### Work required
When you reach the line that contains "Select the Mexico country cell", set down that line and every one after it through the end of the records, exactly as written and with no pictures.

### The data
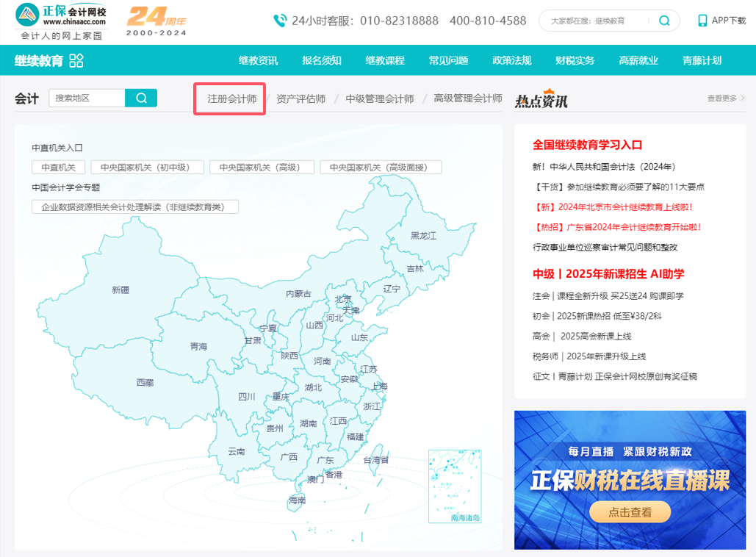Click the 正保会计网校 logo icon
This screenshot has height=557, width=756.
[x=26, y=16]
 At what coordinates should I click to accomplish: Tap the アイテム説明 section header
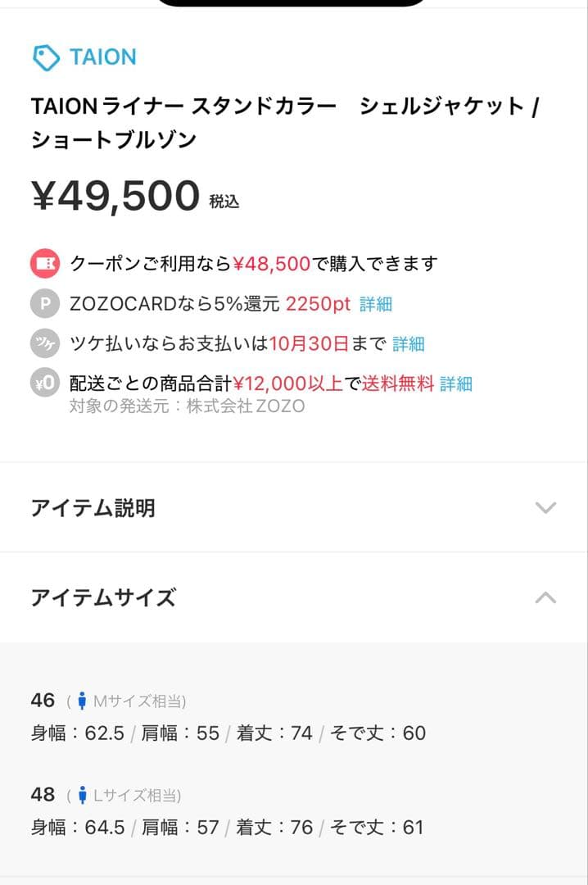point(294,507)
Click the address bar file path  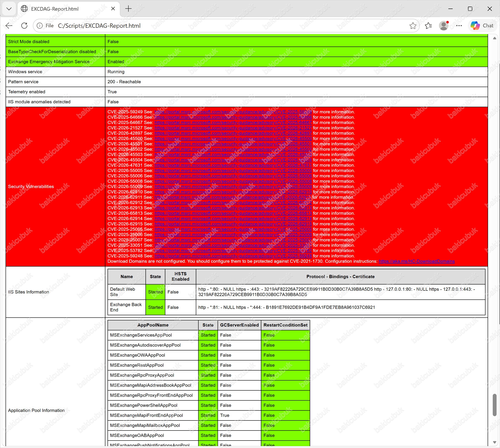pos(99,26)
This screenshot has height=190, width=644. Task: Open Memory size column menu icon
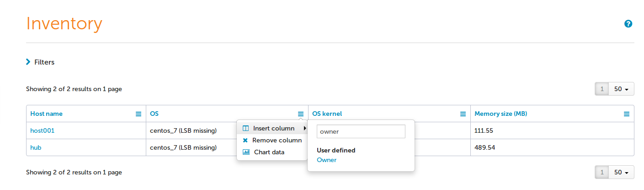pyautogui.click(x=627, y=114)
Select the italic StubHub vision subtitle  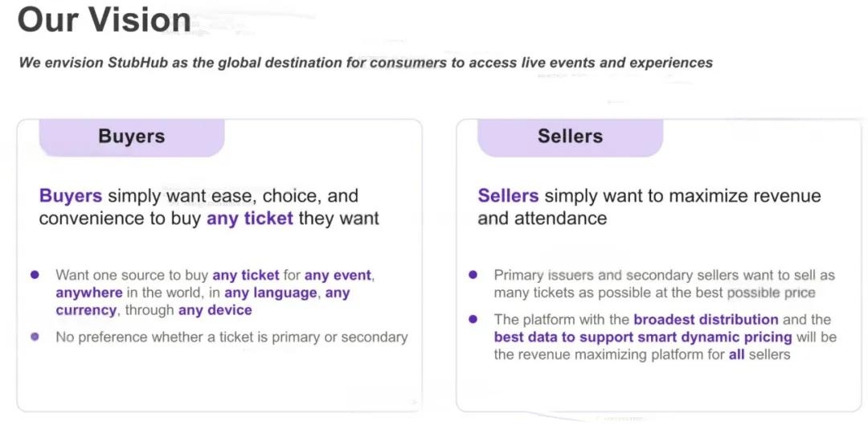(x=366, y=63)
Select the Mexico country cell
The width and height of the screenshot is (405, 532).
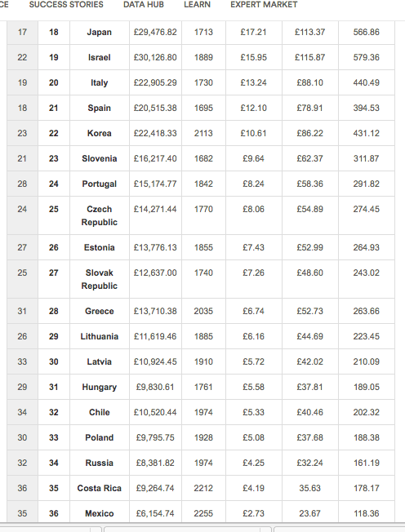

### Answer space
Select the Mexico country cell
The width and height of the screenshot is (405, 532).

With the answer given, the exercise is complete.